I have been told, and now strongly believe, that grief will either divide a family or make them closer, especially the loss of a child/sibling. In the very early months following Jon's death, we instituted a weekly mandatory family night. Over dinner we learned to be a family again. It was hard work to get past that feeling that someone was missing, the one you have at holidays when someone can't make it…the feeling that your party isn't complete. We would share a meal together and discuss our lives. Did I mention that it was hard work? But then again, aren't all relationships? I think because of the sweat, blood and tears forged over family nights we were able to be a surviving family, not the one who drifts apart.
The four of us siblings span 9 years, Jon being the oldest and Joshua the youngest; Benjamin and I sharing the dreaded middle child seat. For years none of us would discuss Jonathan's death amongst each other. The first time we shared a substantive conversation about it was with other bereaved siblings at the TAPS retreat, which is why that comment about being normal was funny to me. I realized that we didn't have to "talk" about it. We shared a traumatic experience and formed a bond that no one could ever understand. Even other bereaved siblings didn't have our same background, family history or know our Jonathan. I realized on that retreat that my deceased brother gave me and my surviving brothers a wonderful gift…he brought us a deeper relationship.

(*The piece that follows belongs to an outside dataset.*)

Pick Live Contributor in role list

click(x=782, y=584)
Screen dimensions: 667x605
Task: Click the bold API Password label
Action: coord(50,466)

We are now able to talk about Jonathan together. We laugh more than we cry these days. He was not closer to one of us than he was to another, but we each had a different dynamic to our relationship with Jonathan and thus a different aspect of who he is to share with each other. His stories never get old. I still grieve over the lost future relationship with Jonathan. I probably always will with each new life transition, but I will treasure the gift of friendship I now have with Ben & Josh. They are my "little buddies" as Jon used to say. We will always love and miss him together, and I am grateful for that gift.